İnnahtari Pentedur

Bazen önemli kişiler, bir derece altından olanlar, avamdan bazıları bazen ahkâm keserler.
Olmayacağını bilerek veya bilmeden atıp tutarlar. Düşündükleri faydanın aksine hem kendilerine, hem halkımıza onulmaz yaralar açarlar.
Çay konusu, hesapsız açıklamalar yapılmayacak kadar büyük, çok önemli bir meselemizdir. Bilgisizlik kaldırmaz. Rastgele açıklamalar yarar değil, kesin olarak zarar verir.
Avamdan kabul ettiğim birileri “Çay Kanunu Rize’nin geleceğidir” demiş. Haberin tamamını okumadım. Çünkü hiçbir temel bilgiye dayanmayan, hiçbir araştırma yapmadığı anlaşılan söze bakmam bile. Fakat kamuoyuna deklere edilen “çay” konusu olunca bir şeyler yazma ihtiyacını duydum.
Keza “çayın kanunu yok” dediklerinde itirazlarımı dile getirmiş, Aksine “çayın kanunu var” demiştim.
Önemli kuruluşlarımızın, sivil toplum temsilcilerimizin yıllardır dile pelesenk olmuş önerileri, çay konusu üzerine fikir beyan edişlerini dikkatle takip etmiş ve sonuçta “asla böyle bir kanun meclisten çıkmaz” demiştim. Kanun “racon kesmez” demişim. Onlarca yazımda var bu itirazlarım.
Peki, bunca uğraştan sonra, açıklamalardan sonra, yıllardır bir adım ileri gidebildik mi?
Bir noktada durup “neden “çay kanunu” çıkmadı, “meclisten geçmedi” diye etraflıca düşündük mü?
Düşünmezler. Bir siyasiye, siyasi otoriteye zarar veririm düşüncesi salmaya, atıp tutmaya müsait bir alan. 200.000 binden fazla üreticinin, Rize’de yaşayanların, Artvin’de, Trabzon’da, Giresun’da yaşayan milyonların ekmeği ile oynandığını hiç ama hiç düşünmeden “Çay Kanunu” hakkında ileri geri açıklama yapabiliyorlar.

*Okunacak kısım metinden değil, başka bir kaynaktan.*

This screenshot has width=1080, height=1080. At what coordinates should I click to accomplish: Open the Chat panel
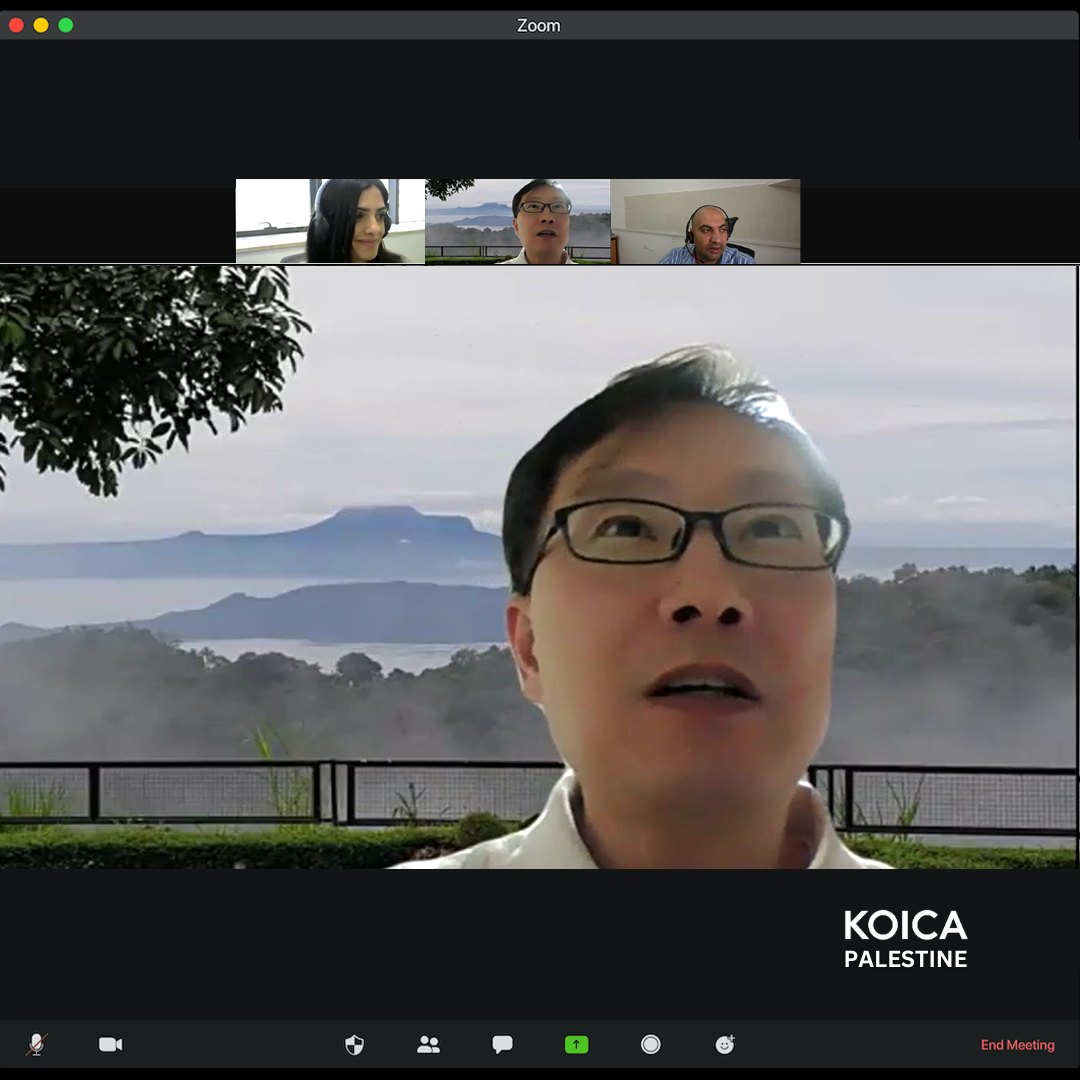tap(502, 1045)
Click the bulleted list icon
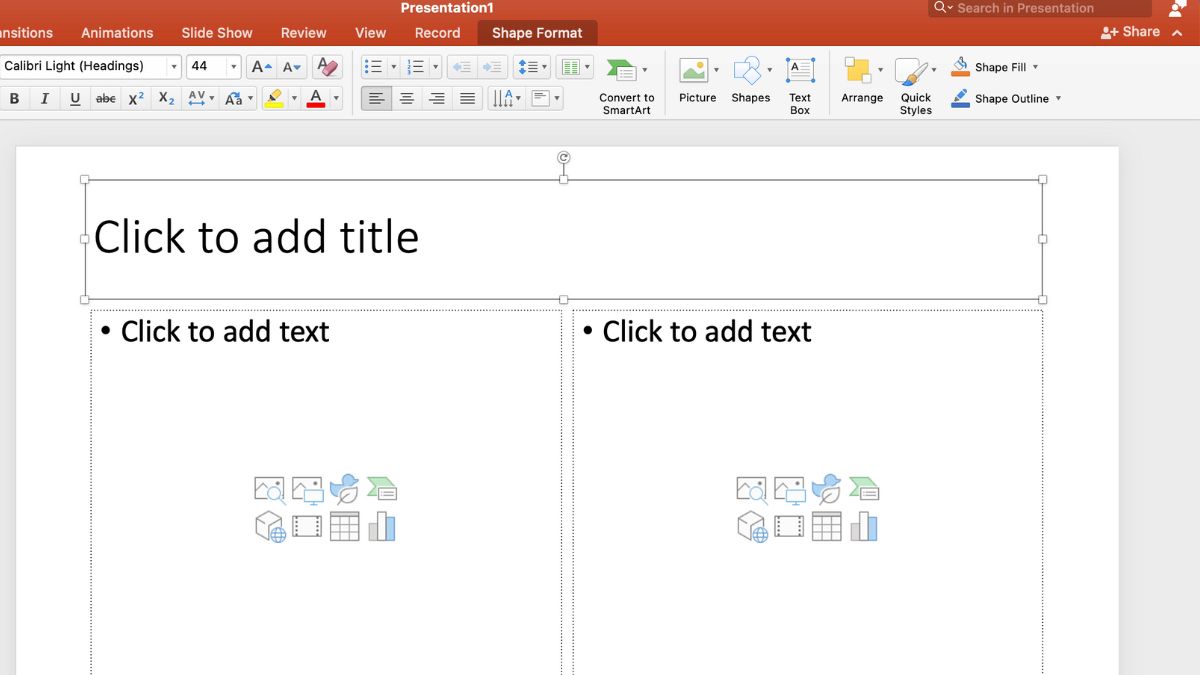The image size is (1200, 675). click(x=373, y=67)
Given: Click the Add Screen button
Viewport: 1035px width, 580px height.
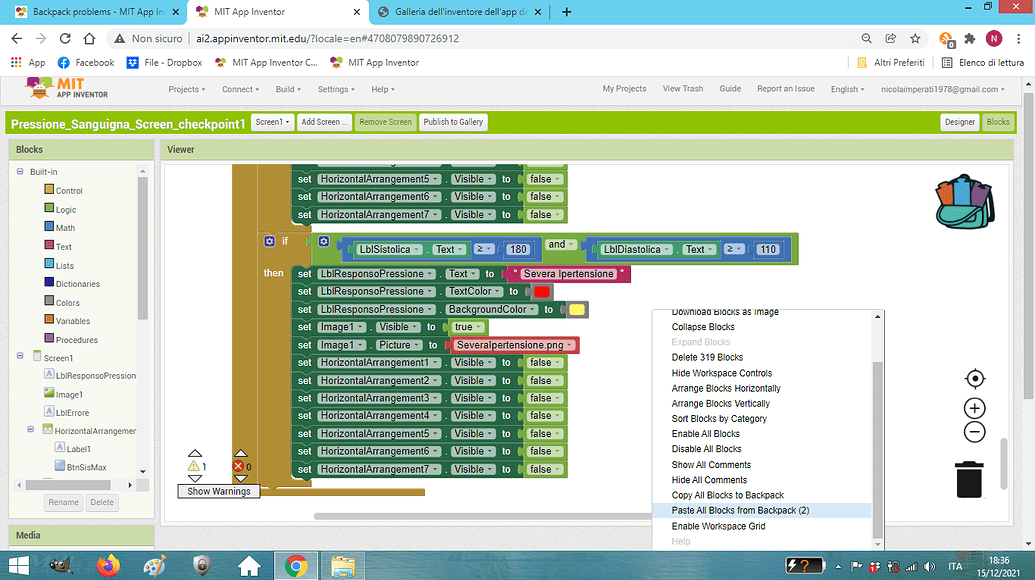Looking at the screenshot, I should pos(323,121).
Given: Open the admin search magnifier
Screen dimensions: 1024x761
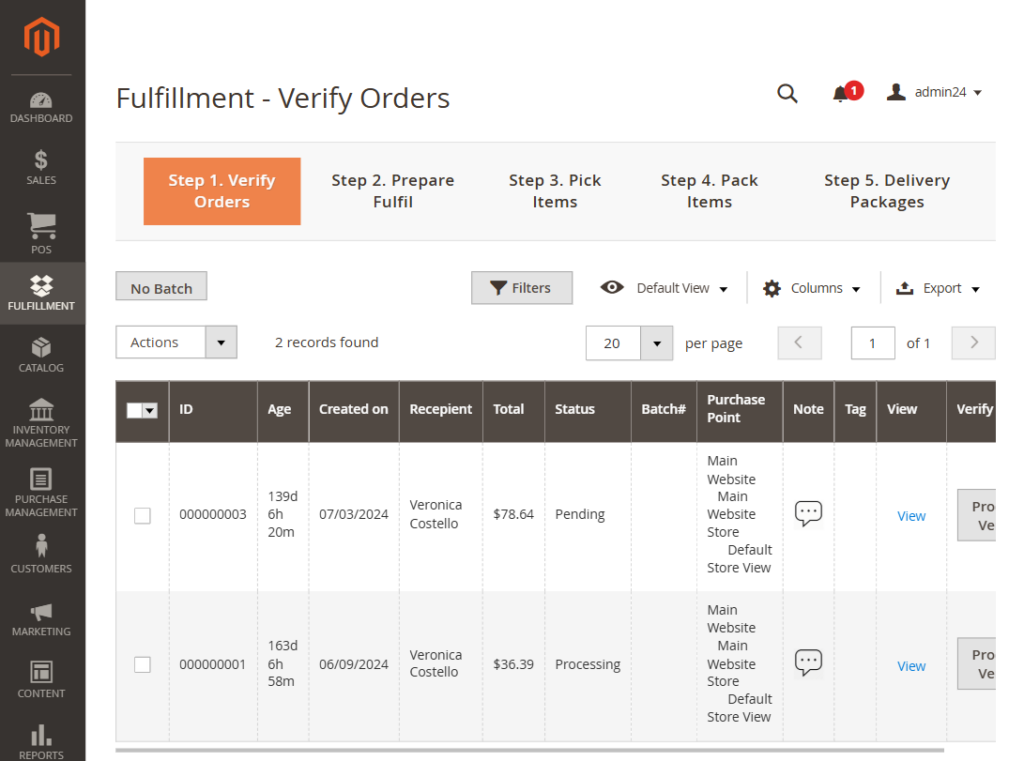Looking at the screenshot, I should [787, 93].
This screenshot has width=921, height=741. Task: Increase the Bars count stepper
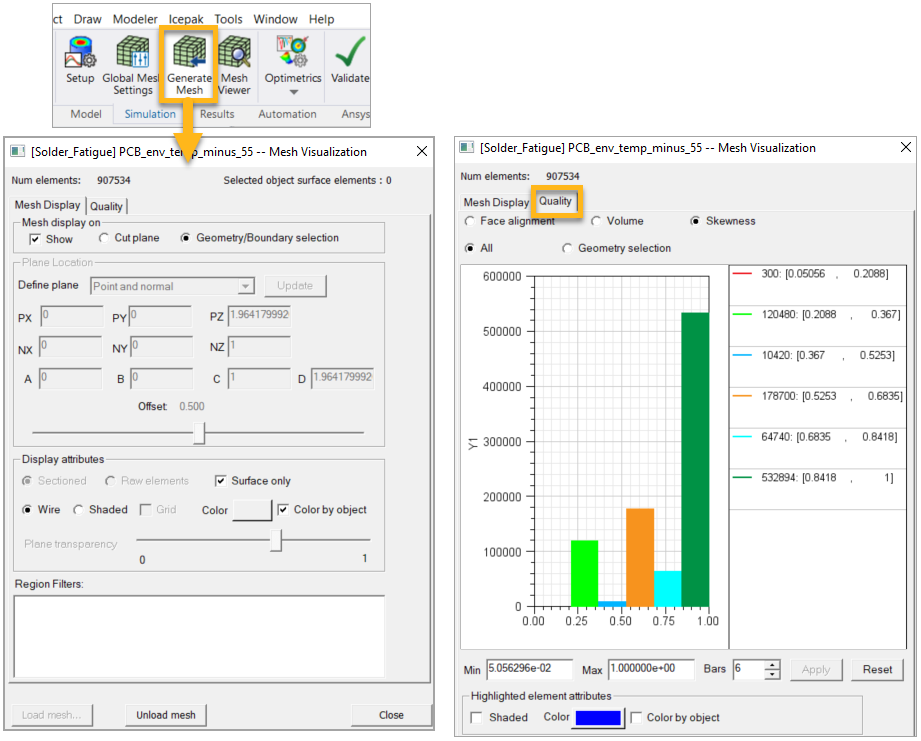click(771, 664)
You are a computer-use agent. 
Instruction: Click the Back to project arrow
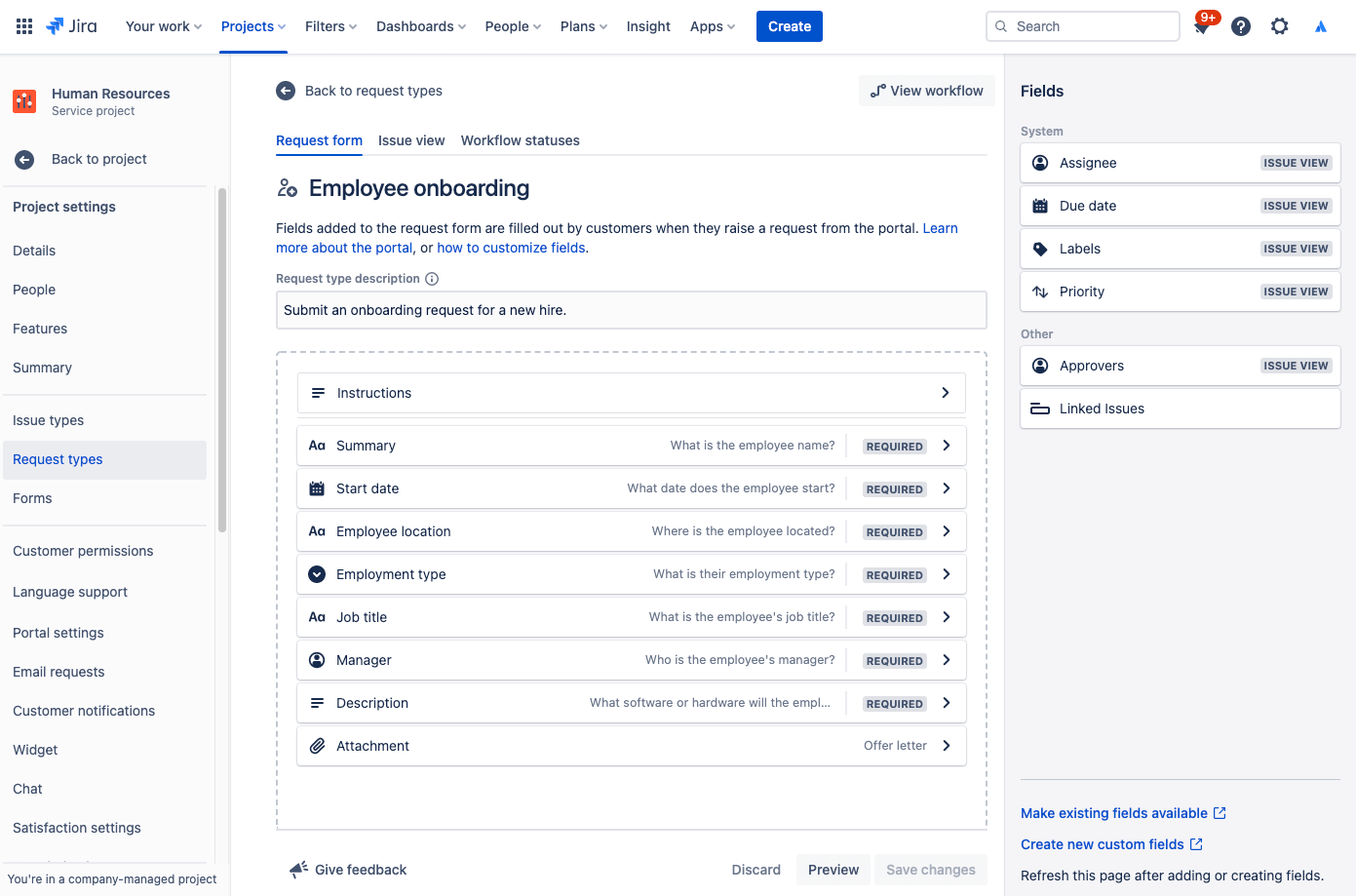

Basınımızın bu haberlere balıklama atlaması, hemen hemen her konuda olduğu gibi çay konusunda da bir hazırlığının, politikasının olmadığını esefle müşahede etmekteyim.
Neden “Çay Kanunu” çıkmaz?
Yukarıda iki maddesini yazdım, tekrar etmeyelim. Üçüncü ve çok önemli madde ülkede meri ticaret yasalarına, serbest piyasa ekonomisi kanuni kurallarına tümden karşı bir çay kanunu çıkarılamaz. İlgili bakanlıkların bu kurallara uymayan bir “Çay Kanununa” evet demeleri mümkün değildir.
Hele hele “çay alım ve işleme” işlerinde aklına göre bir görev tanımı yapıp, kendilerine makam ayarlayanların düzenlediği çay kanunu asla ve asla meclisten geçmez, böyle bir kanun çıkartılamaz, olmaz.
Durum böyle olunca bütün girişimler boş bir hayalden ibarettir.
Bugün var olan çay kanunlarının tümden dejenere edilerek bir kenara bırakıldığı uygulamaların çayımızın geleceğini yok ettiğini boşa efor sarf edenlerin görmesi mümkün değildir.
Çayımız, üreticilerimize göre altın devrini yaşamaktadır. İsteyen istediği gibi tarladan ürünü satıp, parasını da bir şekilde alabilmektedir.
Bu durum sürdürülebilir olmamasına rağmen maalesef devam etmektedir.
Alanın satanın razı olduğu bir yerde üreticiyi ortadan kaldıracak, ülkenin serbest piyasa kurallarını altüst edecek bir kanunu beklemek hayal ötesi bir durumdur.
Çay İşletmeleri Genel Müdürlüğünün sıkıntıları vardır. Özel sektörün sıkıntıları vardır. Detaylarına girmeyeceğim. Çünkü her rast gele açıklama çaycılığımıza, üreticilerimize, bölgemiz ekonomisine kesin kez zarar verir.
İnnahtarı pendedur demek kolay, yeni kapılar, yeni kilitler gerektirir. Onun için de araştırmak, soruşturmak lazımdır.